I am a scientist, not a metaphysician, so I am using the term “mystery” as a scientist would. In science, something is mysterious until it isn’t. But I do appreciate the distinction between questions that are inherently unanswerable and those that aren’t; and in the case of the brain/mind relationship it just isn’t clear from a scientific point of view which kind of question we are dealing with. If there is doubt, though, the default for scientists is to assume answerability until it is demonstrated otherwise. Certainly, the brain/mind relationship has been hugely important in science as a spur to research on how the brain works.
All this of course underlines how important words are. And I do think that there is a difference between awareness, a more or less general property of living things, and thought, which as far as we are, ahem, aware, is a peculiarly human property. To put it another way, thought is a special case of awareness. Awareness has certainly become more complex over the last four billion years or so, at least in our lineage; but whether or not it has reached a pinnacle in what we experience as thought is another question. Certainly, it doesn’t seem to have been optimized for anything, certainly as evidenced by our creaky decision-making apparatus!
If the mind-body problem is unanswerable, then humans are embodied spirits and finite beings. This means an infinite being exists, which means we have to decide whether there is life after death. For this reason, it shows poor judgment, in my opinion, to speculate about the possiblity that the mind-body problem will be solved some day.
The mind-body question is usually posed in philosophical terms, while the specific issue of how electrochemical activity in a complexly-structured brain is related to what we experience as our consciousness is a proper focus of scientific investigation. This makes the latter unlike the issue of the existence of life after death, which is not directly accesible to science — although people’s beliefs about it, and their experiences related to those beliefs, may be. Individual human beings are, alas, all too finite; but from the standpoint of science it is not entirely clear how our own existence directly implies that of an infinite being. We are able to conceive of all kinds of things that may not be perceived by our senses, and gazing on the stars unquestionably generates awe; but whether or not our concepts of the immaterial correspond to anything beyond our own constructs is beyond the remit of science, which is limited to the observable.

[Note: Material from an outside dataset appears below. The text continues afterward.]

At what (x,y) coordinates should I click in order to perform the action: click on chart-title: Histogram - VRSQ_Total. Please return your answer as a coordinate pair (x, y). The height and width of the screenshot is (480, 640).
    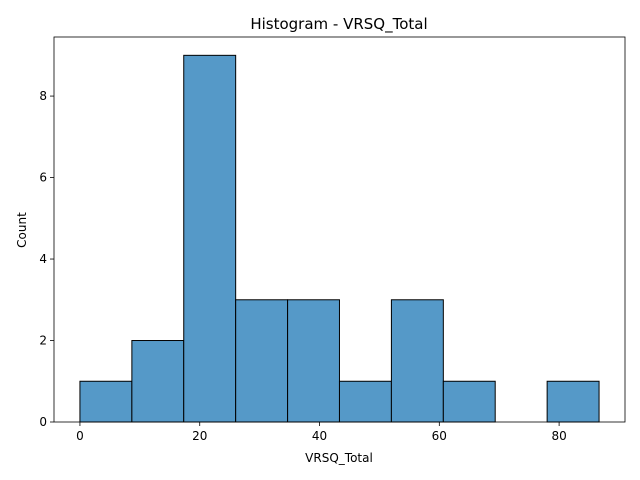
    Looking at the image, I should click on (338, 24).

Mind-body desires to separate human cognition, truth is directly accesible.
Well put. A key element of human cognitive uniqueness is the ability to stand back from oneself, as it were, and to view oneself from the exterior. This doesn’t, of course, make us necessarily objective! But it does make it possible for us to believe that we are accessing the truth. If the resulting formulations are testable in terms of what we can observe about ourselves and the rest of nature — or are closely consistent with what we know that is testable — then they fall within the realm of science. If they are not, then they pertain to other, separate, domains of human knowledge.
Every moment of enlightenment progresses human cognition.